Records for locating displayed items
++++++++++
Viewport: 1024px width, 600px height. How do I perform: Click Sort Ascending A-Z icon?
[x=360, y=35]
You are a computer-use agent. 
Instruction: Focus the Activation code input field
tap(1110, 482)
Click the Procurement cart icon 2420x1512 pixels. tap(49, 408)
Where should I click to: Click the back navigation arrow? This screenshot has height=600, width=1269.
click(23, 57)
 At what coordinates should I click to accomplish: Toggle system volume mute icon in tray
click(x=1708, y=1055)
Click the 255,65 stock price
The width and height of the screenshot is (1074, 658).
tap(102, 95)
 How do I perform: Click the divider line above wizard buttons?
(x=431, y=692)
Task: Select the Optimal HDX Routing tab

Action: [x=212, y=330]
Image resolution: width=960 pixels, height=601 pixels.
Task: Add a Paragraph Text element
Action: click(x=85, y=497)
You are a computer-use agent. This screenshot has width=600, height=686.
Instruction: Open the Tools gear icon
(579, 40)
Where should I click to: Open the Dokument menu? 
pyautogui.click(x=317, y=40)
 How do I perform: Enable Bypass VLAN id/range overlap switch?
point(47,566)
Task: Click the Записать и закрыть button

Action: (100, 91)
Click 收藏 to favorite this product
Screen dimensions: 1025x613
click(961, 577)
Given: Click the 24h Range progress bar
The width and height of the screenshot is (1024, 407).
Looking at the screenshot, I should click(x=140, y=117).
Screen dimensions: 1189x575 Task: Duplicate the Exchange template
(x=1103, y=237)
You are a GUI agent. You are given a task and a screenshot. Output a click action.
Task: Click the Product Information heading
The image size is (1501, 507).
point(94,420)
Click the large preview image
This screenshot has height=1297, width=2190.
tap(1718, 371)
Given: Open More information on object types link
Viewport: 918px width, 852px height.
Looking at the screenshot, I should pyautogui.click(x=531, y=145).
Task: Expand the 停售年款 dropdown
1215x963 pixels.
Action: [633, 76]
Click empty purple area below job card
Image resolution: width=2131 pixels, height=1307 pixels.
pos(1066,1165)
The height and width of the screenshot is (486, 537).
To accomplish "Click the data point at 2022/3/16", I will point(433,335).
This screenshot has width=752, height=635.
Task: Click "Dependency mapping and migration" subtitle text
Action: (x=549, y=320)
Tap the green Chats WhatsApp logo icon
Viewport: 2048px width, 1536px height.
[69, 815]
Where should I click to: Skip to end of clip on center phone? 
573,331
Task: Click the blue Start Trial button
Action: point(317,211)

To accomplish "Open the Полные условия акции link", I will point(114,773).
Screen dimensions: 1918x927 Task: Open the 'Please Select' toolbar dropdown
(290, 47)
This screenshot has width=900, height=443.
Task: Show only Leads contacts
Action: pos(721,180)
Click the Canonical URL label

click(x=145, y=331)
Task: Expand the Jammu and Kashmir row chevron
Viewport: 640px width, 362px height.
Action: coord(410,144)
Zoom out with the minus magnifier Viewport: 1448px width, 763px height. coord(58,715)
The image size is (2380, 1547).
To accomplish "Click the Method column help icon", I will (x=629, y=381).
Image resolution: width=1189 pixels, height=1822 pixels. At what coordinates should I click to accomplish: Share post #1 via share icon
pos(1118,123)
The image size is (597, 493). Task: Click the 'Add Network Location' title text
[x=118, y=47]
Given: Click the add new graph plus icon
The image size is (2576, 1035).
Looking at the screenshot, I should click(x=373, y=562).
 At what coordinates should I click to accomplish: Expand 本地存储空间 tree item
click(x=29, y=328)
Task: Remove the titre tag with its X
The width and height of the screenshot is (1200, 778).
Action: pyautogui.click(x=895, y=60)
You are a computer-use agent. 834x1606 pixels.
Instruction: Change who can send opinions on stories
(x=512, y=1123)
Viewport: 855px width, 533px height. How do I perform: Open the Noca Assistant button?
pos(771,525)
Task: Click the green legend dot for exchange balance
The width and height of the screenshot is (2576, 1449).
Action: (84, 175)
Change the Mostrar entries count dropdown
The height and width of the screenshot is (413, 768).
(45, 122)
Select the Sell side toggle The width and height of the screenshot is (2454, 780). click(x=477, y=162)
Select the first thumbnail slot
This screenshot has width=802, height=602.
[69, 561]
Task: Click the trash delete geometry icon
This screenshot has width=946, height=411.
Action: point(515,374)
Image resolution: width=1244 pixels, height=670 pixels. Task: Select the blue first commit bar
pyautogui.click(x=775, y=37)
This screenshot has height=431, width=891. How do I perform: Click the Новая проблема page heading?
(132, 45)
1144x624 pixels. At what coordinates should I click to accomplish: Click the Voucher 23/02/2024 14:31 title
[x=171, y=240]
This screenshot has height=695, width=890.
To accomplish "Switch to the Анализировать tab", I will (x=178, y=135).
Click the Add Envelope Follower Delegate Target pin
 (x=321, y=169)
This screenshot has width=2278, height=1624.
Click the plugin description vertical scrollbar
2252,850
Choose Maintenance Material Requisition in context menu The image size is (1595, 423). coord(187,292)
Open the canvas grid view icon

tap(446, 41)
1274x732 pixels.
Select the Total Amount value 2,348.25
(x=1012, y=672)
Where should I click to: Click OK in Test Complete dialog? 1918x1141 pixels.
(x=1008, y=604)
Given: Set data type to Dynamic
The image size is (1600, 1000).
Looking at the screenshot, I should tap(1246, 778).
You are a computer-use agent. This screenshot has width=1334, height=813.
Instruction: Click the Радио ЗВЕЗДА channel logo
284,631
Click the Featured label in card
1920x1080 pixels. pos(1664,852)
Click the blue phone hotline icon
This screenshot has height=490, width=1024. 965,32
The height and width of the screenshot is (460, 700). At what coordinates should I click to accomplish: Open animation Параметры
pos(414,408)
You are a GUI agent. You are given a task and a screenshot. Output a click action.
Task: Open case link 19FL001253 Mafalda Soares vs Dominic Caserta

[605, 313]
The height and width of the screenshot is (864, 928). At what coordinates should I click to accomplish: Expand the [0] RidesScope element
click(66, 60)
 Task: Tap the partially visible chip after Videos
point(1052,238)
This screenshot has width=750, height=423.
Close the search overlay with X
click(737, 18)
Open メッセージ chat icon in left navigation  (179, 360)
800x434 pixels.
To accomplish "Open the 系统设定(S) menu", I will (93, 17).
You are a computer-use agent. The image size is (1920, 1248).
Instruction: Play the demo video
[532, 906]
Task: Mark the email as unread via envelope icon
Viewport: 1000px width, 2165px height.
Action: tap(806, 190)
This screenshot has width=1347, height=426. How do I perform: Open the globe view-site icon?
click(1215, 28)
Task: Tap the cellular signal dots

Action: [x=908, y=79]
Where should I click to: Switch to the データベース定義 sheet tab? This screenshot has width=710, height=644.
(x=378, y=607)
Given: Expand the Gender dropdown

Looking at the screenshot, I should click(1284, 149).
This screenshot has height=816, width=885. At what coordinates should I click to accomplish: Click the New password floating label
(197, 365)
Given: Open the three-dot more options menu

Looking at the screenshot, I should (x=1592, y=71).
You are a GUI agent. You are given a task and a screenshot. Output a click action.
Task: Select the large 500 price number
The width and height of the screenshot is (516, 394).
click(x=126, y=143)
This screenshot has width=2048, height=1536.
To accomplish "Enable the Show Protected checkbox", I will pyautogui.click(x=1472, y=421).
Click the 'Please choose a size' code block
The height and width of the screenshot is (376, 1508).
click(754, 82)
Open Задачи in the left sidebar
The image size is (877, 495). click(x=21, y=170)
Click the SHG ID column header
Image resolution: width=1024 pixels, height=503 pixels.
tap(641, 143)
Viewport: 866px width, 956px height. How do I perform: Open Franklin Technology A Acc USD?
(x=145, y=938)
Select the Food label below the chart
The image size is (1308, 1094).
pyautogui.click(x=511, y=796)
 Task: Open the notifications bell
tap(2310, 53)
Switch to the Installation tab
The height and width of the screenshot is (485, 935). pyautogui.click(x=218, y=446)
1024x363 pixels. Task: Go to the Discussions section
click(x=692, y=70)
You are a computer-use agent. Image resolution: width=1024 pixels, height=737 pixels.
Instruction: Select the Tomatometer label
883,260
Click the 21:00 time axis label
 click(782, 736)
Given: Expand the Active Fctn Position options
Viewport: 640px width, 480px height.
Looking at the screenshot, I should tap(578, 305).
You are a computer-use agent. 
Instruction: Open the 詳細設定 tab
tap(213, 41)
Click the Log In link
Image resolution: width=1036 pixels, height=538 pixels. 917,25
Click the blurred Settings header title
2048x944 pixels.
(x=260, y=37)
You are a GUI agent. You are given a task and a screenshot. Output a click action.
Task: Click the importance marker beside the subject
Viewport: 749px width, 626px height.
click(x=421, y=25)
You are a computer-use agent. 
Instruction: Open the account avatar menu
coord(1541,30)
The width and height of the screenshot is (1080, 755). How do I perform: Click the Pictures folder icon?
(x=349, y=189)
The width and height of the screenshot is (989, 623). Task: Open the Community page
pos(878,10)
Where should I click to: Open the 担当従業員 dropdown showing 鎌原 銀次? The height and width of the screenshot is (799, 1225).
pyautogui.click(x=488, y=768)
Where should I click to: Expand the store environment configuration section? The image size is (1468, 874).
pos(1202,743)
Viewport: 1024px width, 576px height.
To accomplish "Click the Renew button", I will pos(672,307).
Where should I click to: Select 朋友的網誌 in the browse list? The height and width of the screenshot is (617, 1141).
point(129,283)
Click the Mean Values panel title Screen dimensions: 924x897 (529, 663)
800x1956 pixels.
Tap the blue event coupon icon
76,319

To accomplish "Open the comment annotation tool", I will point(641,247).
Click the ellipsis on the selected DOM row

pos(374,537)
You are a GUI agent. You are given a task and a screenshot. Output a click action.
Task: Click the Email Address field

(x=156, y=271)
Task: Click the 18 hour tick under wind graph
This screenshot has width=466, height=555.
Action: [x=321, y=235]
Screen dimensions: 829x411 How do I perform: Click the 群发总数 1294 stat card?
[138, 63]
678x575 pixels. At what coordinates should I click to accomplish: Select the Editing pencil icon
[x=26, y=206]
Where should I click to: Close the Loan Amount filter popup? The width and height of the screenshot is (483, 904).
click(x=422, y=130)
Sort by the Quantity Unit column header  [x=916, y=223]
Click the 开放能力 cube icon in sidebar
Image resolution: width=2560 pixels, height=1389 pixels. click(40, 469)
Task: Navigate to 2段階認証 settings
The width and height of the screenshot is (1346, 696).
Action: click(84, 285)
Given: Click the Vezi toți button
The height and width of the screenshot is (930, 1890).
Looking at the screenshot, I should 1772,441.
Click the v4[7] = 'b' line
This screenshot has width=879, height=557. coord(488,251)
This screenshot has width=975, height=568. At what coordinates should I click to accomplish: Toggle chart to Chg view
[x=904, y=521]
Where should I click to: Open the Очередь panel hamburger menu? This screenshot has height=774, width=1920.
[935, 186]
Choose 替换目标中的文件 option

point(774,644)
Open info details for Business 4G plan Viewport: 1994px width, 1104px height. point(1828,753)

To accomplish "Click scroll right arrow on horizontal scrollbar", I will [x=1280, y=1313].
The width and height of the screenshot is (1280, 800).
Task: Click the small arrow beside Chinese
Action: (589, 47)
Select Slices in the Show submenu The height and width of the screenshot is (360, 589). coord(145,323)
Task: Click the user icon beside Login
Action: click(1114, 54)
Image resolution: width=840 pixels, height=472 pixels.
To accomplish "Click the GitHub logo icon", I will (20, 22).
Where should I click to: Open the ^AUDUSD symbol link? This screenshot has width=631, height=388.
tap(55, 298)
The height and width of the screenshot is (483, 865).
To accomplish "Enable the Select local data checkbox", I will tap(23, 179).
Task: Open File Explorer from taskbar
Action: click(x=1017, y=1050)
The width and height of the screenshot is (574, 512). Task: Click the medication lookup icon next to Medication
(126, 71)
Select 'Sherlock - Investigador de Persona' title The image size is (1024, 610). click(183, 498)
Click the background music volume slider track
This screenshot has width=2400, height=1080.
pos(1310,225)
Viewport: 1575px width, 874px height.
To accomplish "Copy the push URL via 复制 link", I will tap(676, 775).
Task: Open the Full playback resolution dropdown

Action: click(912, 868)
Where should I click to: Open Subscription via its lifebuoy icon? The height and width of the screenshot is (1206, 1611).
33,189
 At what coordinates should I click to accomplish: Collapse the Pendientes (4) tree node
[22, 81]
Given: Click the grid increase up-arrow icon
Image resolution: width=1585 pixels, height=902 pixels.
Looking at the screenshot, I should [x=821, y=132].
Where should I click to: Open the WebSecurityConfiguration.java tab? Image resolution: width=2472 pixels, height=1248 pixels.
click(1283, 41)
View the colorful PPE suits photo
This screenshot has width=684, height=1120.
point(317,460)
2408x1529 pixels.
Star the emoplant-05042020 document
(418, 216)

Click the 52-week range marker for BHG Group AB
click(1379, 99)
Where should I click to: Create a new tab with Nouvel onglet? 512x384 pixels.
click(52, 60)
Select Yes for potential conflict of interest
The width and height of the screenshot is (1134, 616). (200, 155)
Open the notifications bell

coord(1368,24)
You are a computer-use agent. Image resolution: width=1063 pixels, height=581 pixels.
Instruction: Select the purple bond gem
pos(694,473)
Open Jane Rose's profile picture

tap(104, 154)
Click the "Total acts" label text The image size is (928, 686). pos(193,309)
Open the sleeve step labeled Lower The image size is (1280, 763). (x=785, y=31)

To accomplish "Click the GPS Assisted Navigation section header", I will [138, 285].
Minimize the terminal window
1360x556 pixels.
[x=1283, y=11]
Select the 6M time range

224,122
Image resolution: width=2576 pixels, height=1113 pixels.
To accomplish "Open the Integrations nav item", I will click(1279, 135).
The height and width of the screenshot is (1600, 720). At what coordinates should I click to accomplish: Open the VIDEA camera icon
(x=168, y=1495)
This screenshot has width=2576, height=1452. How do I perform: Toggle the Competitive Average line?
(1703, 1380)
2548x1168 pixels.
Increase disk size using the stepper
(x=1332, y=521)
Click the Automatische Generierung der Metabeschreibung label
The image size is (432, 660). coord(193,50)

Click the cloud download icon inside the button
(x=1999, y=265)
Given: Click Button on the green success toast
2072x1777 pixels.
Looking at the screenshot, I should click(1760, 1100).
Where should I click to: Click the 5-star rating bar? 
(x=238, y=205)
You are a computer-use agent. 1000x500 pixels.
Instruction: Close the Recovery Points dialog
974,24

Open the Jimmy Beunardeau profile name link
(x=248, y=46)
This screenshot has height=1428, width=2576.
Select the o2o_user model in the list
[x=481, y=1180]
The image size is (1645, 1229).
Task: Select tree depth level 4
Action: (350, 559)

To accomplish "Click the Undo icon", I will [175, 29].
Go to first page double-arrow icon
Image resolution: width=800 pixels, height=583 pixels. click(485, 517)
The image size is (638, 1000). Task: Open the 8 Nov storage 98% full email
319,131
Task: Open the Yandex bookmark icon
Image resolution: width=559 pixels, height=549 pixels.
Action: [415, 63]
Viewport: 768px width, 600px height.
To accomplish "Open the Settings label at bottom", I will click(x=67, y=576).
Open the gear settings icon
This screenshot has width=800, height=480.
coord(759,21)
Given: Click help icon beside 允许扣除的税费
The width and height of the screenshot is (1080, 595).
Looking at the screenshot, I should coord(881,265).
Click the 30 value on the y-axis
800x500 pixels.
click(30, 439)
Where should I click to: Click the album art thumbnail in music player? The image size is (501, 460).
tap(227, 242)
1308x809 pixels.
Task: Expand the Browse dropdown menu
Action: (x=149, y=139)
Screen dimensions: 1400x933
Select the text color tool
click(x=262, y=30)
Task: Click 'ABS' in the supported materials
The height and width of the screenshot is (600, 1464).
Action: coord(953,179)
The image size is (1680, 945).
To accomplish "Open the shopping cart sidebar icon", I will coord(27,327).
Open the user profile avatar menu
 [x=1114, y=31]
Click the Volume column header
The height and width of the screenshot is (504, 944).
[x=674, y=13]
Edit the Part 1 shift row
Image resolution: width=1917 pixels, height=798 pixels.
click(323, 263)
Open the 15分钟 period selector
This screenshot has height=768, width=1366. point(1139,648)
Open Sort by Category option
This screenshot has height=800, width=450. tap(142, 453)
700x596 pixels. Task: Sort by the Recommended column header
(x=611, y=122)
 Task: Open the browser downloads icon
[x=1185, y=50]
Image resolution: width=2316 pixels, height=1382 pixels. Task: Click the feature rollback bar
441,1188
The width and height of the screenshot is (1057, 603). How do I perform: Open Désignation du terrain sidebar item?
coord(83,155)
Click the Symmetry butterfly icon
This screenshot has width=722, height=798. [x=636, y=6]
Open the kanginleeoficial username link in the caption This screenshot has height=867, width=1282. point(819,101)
++++++++++
# [Problem to solve]
Swap "checkbox" for "toggle" in the part of the material that opens with the line containing "The height and width of the screenshot is (483, 865)." and closes with the line containing "Action: click(x=1017, y=1050)". Give back only those lines, with everything else left unchanged.

# [Response to this exercise]
The height and width of the screenshot is (483, 865).
To accomplish "Enable the Select local data toggle", I will tap(23, 179).
Task: Open File Explorer from taskbar
Action: click(x=1017, y=1050)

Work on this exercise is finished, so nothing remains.